To Jason J. Tomaric, 30, a film director and creator of a DVD course called “The Ultimate Filmmaking Kit,” “the big problem I’ve seen in film schools is that you’re taught by academics who have never made a movie before, let alone had one distributed.”
Mr. Tomaric’s DVD, like most of its competition, claims to offer hard-won lessons from the trenches of independent film — in this case from his production of a feature film called “Time and Again,” which cost $2,000 to make and was released in 2003. “We actually did it,” he said. “We made a movie that got distributed and made a profit.” Not surprisingly, the distrust runs both ways. Many educators say that a few hundred dollars’ worth of software cannot replace years of study, never mind the network of industry connections that often pave the way from school to a first job in the industry. “Asking what role does the film school play is like saying what role does the liberal arts college play if one has access to an encyclopedia?” Mr. Taylor said. “The idea that you can do it yourself is, I think, rather ridiculous.”
Tom Denove, vice chairman for production in the film, television and digital media department of the film school at the University of California, Los Angeles, contended that educational software often misses the real point of making a film: the inherent power of a narrative. “What’s lacking in so many films from people without a film-school education isn’t the technical expertise,” he argued. “It’s the ability to turn that expertise into a compelling story.”

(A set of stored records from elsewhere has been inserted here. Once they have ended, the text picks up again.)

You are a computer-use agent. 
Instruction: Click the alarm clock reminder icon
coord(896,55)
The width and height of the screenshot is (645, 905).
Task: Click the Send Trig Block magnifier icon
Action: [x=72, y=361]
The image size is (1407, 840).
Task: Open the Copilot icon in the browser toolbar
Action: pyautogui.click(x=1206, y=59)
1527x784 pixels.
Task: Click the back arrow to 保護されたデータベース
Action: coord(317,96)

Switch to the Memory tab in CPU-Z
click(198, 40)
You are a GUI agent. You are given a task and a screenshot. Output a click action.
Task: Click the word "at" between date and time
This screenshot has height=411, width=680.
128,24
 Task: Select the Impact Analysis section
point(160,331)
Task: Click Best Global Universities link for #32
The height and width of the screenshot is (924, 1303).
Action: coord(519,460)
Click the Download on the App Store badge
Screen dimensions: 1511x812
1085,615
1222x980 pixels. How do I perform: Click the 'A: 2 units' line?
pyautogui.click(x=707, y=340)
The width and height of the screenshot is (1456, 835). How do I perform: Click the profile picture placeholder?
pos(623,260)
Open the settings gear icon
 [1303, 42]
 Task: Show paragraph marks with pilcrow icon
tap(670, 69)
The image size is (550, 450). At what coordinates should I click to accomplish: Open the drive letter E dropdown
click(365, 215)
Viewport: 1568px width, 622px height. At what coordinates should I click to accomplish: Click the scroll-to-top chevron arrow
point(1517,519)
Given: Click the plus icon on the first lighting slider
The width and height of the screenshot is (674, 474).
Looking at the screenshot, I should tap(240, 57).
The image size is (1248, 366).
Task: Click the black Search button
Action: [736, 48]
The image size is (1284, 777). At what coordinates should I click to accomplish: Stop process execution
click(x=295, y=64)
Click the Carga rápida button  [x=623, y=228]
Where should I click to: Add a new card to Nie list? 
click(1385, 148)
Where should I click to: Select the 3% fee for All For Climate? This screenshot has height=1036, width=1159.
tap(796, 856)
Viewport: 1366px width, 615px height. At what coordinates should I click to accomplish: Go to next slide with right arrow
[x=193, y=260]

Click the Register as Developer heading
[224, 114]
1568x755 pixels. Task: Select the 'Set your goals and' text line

Even so, democratization appears to be an irreversible trend in cinema. The thousands of movies each year now submitted to festivals around the world are testimony to a guerilla mentality that says no one needs official permission to make a film; and the advocates of teaching software often see themselves not so much training, but liberating new filmmakers.
“We try to inspire people to understand that they do not just have to work for Paramount or Sony — that does not necessarily validate their lives,” said Lloyd Kaufman, the longtime president of Troma Entertainment, whose book-and-DVD combination program, “Make Your Own Damn Movie,” offers lessons on everything from script conferences to presentations to potential investors to creating inexpensive yet realistic special effects.
As Mr. Kaufman sees it, those who want to make a movie should, and avoid the studio system entirely: “They don’t have to pitch movies to 23-year-old idiots who have never heard of John Ford or Charlie Chaplin.”